Thursday, December 13, 2012

Be the Change

One day recently I saw a lady yelling at the owner of a shop that sells items to smoke marijuana with among other things. The thing I noticed about the yelling lady was that she was more than a bit overweight. I notice that sometimes judgmental Christians are also overweight (the ones spewing hate to gays like Westboro Baptist). Yes, people who buy marijuana and smoke it are harming their bodies. Yes it's illegal, but that is a whole other blog. People who are fat and continue to stay that way are not any better at loving themselves than drug users or alcoholics.

I know I may be hurting feelings here and that is not my intention. I want to be honest and if the epidemic of overweight and obese people keeps getting sugarcoated, the problem will not get better. I have never been obese but I have been overweight before. I worked extremely hard to return to and continue to work hard to maintain a healthy weight. I feel better about myself and life in general even when bad things happen in my life. I work out almost daily. I take the stairs. I park far away from an entrance. I eat a mostly healthy diet limiting eating out, buying premade/processed foods, and sweets (even though I LOVE them).

I have been paying attention to some of the behaviors noticeable in social situations and some posts on social networks by overweight people. I notice that many of them are not active on a regular basis, the diet they choose encourages the weight to stay on, and they even appear to have low self-esteem the majority of the time. They seem to emanate the "I can't do it" attitude about exercise and try diets for a few weeks or months instead of making lifestyle changes for LIFE.

I used to behave differently and I was totally out of shape, mentally defeated, and tired all the time. I was a couch potato. Roller derby changed that for me. I started working out 2 hours 3 times a week. Loving this sport so much motivated me to do even better. I started working out at least 5 times a week OUTSIDE of derby, many times doing 2 workouts in one day. I liked the changes in my body, and it wasn't just noticeable weight loss or muscle definition, it was changes in my mental clarity, positive attitude, circulation, sleeping patterns, no more migraine headaches, blood pressure, and many more noticeable healthy benefits.

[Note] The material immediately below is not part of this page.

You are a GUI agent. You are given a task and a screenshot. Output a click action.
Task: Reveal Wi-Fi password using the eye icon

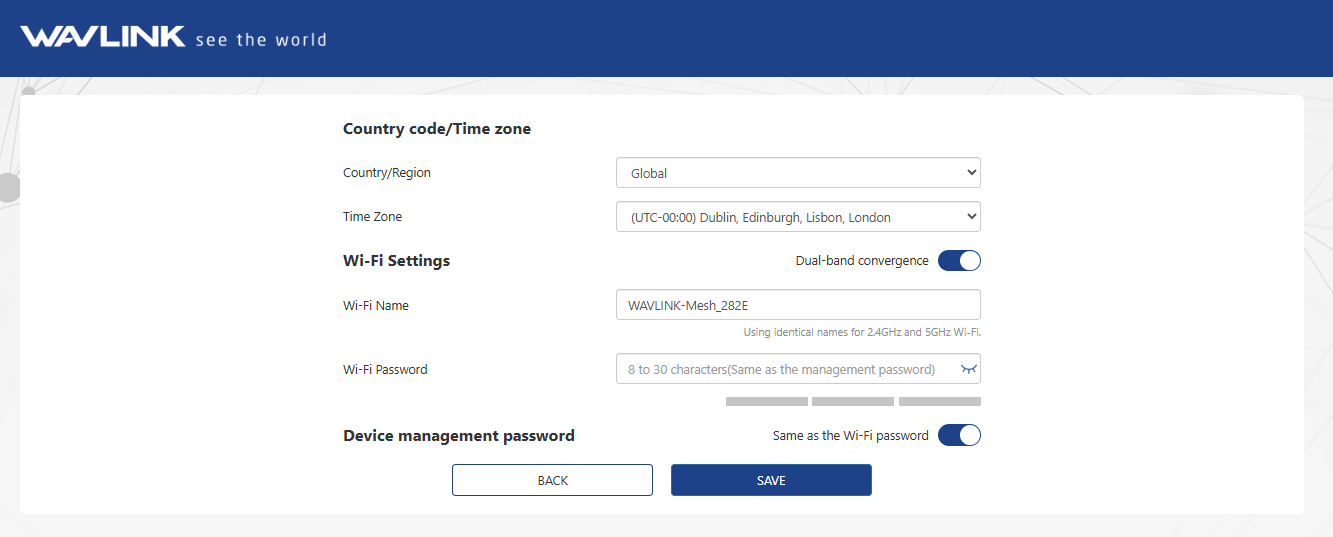click(967, 369)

The sad thing to me is children modeling the behavior they see in parents with bad eating and activity habits just like they model other negative behaviors. This epidemic seems to burden overweight/obese children with a lifetime of health problems and/or death at an early age. Then they pass it on to their children and so on. It is just getting worse over time. Kidshealth.org states that the percentage of overweight children is growing at an alarming rate with 1 out of 3 kids being considered overweight. It  saddens me that I can go to an event and see mostly overweight people in the room. It is overwhelming to think a room full of people don't love themselves enough to do something about their weight and stick around for the people that love them and need them. If you don't love yourself how can you possibly love anyone else?

Find your roller derby. And even if you don't find your roller derby start by making small changes like never taking elevators/escalators and only using the stairs or parking far away. Start making time for a 15-minute family walk each evening. Ride your bike to work. Stop buying crappy food. Cook from scratch or learn to cook if you don't know how. READ about it. If you know what changes you can make and don't make the changes how can a different result be obtained?

Look at your children. You would do anything for them. Do this.

I have things to work on like perfectionism, toxic parenting, and patience. I am not perfect and I am not judging overweight people for not being perfect. I am bettering myself and I just want the same for other people. I want everyone to love themselves so in turn they can love the world. Being better starts with a beginning but it does NOT end.